Specifying the same non-zero values for the "R1" and "R2" operands
on BALR or BASR takes advantage of this concept.  I have seen
linkage assist services which work in this manner (frequently with
the aid of a macro):

- GPR 15 is loaded with the address of a function to be called.

- GPR 14 is loaded with the address of the linkage assist service.

- The linkage assist service is invoked via BASR R14,R14.

- The linkage assist service deals with maintaining a "stack" of
  Save Areas (used to save/restore caller registers and other useful
  information), loads GPR 14 with the address of the service which
  unwinds the stack (to effect the "return" to the original caller),
  and transfers control to the target function whose address was
  contained in GPR 15 at entry to the linkage assist service.

- Upon its completion, the called function "returns" to the address
  contained in GPR 14 at its entry (which transfers control to the
  stack unwinding service which, in turn, ultimately transfers
  control to the original caller).

I have no idea if CICS does this kind of stuff.

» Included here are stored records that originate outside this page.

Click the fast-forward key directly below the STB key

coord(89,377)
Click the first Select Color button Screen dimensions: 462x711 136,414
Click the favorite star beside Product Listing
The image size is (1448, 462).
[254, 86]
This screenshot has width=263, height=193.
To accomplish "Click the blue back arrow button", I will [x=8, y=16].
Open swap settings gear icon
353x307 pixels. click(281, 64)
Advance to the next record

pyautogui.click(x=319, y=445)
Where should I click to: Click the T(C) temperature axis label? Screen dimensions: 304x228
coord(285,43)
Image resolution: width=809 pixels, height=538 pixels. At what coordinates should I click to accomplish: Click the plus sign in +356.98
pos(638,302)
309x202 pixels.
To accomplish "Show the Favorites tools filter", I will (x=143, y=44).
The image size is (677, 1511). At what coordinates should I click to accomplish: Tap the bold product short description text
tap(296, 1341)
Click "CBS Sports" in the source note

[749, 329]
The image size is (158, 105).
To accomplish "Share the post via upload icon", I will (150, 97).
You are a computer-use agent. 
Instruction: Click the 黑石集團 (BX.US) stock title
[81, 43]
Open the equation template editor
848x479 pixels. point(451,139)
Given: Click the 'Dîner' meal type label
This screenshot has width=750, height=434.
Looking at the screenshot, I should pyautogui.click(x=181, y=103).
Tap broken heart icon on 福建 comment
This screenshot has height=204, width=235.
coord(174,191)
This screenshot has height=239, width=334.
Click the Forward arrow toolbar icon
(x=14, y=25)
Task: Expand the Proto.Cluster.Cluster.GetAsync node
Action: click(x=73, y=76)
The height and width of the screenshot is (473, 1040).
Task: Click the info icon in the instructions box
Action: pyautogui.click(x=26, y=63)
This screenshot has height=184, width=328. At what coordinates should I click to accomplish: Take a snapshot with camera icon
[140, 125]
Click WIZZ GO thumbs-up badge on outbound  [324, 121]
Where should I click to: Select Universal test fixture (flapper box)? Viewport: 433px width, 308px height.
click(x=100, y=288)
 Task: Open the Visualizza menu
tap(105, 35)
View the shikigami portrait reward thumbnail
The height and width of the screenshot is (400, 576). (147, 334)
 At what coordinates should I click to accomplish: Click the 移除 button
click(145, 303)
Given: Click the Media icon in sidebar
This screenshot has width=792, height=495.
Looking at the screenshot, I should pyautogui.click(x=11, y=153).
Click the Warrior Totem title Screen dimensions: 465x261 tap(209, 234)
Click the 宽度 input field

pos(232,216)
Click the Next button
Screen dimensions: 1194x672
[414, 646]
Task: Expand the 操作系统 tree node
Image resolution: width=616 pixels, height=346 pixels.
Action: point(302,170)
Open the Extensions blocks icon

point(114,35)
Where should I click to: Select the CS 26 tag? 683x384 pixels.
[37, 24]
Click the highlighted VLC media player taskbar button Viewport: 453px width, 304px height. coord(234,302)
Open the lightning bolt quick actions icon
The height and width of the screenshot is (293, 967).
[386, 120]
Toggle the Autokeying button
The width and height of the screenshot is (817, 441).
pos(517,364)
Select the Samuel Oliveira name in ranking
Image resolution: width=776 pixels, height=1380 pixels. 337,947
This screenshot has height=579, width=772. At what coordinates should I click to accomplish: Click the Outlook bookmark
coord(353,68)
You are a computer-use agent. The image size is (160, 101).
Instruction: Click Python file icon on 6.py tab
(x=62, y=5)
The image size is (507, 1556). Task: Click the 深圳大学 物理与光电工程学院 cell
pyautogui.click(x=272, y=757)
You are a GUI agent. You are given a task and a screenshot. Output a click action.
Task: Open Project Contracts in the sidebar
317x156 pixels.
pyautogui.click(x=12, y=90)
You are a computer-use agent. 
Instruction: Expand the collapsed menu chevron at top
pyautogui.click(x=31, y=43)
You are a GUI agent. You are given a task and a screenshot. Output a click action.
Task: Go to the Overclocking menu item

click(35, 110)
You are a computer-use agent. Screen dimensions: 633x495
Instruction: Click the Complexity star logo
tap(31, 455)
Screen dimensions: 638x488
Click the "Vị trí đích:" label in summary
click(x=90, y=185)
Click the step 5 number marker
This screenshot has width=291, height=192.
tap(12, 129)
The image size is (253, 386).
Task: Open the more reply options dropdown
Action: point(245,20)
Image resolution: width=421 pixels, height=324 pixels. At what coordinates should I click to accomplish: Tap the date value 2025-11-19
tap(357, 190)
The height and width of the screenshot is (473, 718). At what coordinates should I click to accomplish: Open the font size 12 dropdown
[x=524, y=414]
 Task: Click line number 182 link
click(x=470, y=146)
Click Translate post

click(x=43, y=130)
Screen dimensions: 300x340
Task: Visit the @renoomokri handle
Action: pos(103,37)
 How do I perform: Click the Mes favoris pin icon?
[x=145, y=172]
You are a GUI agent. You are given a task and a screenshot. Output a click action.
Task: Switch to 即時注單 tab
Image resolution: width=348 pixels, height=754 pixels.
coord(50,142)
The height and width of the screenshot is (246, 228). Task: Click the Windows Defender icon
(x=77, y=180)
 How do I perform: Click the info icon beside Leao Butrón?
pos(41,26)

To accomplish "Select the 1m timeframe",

Quoting from the description of the BAL and BALR instructions as
found in the September 1968 edition of the S/360 Principles of
Operation:

"The branch address is determined before the link information is
stored."

The z/Architecture Principles of Operation essentially states the
same thing about BAL, BALR, BAS, BASR:

"The branch address is computed before general register R1 is
changed."

And this is in the description of BASSM:

"The new value for the PSW is computed before general register R1 is
changed."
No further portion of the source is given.